当時は「基幹社員コース」を「総合職」と呼んでいた。「日本企業は女性差別がひどい」という芳しくない評判をぬぐいさろうと、一部の女性に開放された「男性並み処遇」のコースだった。しかし、立子は長時間労働で体を壊し、おまけにセクハラにも嫌気がさして出産と同時に退職した。「あのときやめてさえいなければね」と立子はいう。立子は、専業主婦になった後、子どもを二人もつくった。愛子の子どもは娘の可愛一人だ。女の子は老後に介護をしてくれるから、という理由で、生まれた当時は周囲からうらやまれたものだ。もちろん、収入の面では男性に劣るが、それは、いい相手をさがして結婚し、ぶらさがればいい。
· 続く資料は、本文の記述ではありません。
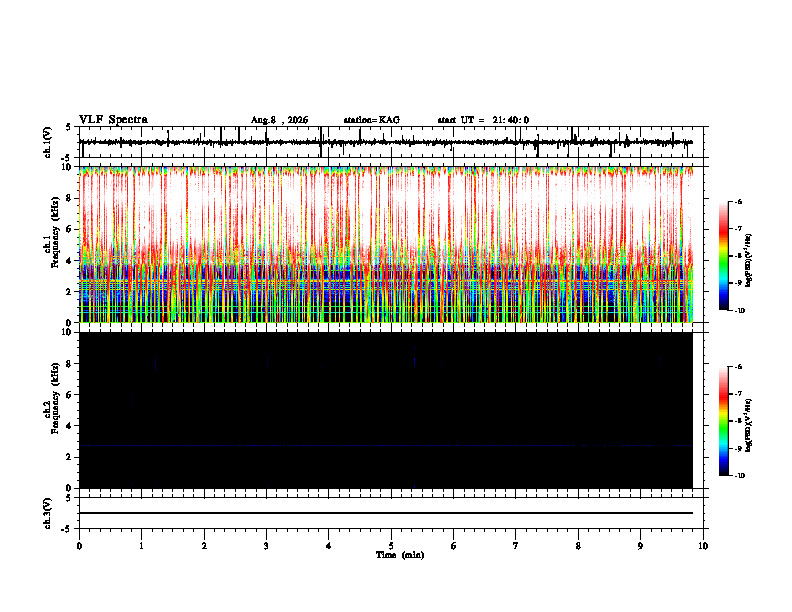Click the ch.2 color scale bar

click(724, 421)
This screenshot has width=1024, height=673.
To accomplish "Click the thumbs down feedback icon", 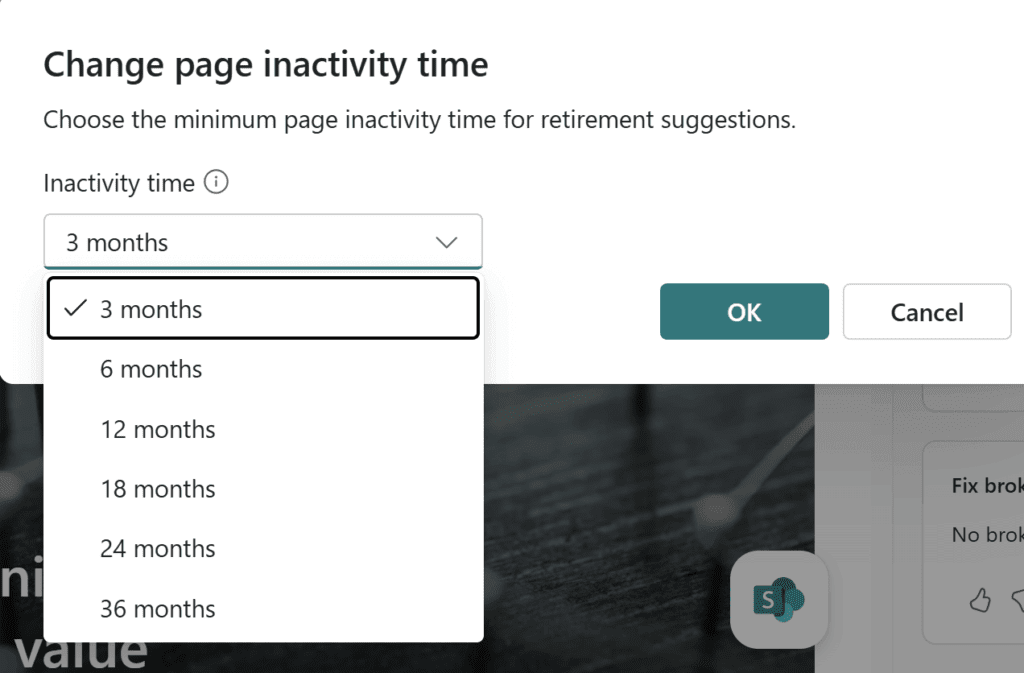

そのためには、ネームバリューの高い女子大にいれなければならないが、その教育費負担を考えたら、二人はとてもつくれない。「一人でたくさん、とは思わなかった?」と愛子が聞くと、立子は「だって、仕事をやめてまでして子どもをつくったのよ・せめて二人はと思って」という。立子の愚痴を聞きながら、愛子は「働かなきゃならないような身分にならなくて本当によかったわ」と、小さな満足のため息をもらした。今の愛子にとっても、心配はないわけではない。可愛が、最近は、家庭の中で突然ものを投げまくり荒れることが増えてきたのだ。カウンセラーに相談すると、家庭の中でべったり母親に干渉されすぎて、いらだっているのではないか、という。素敵な結婚相手を、見つけても結婚後に問題は発生した場合、ここに書いてあるように意外と改善に手間がかかります。気を付けましょう。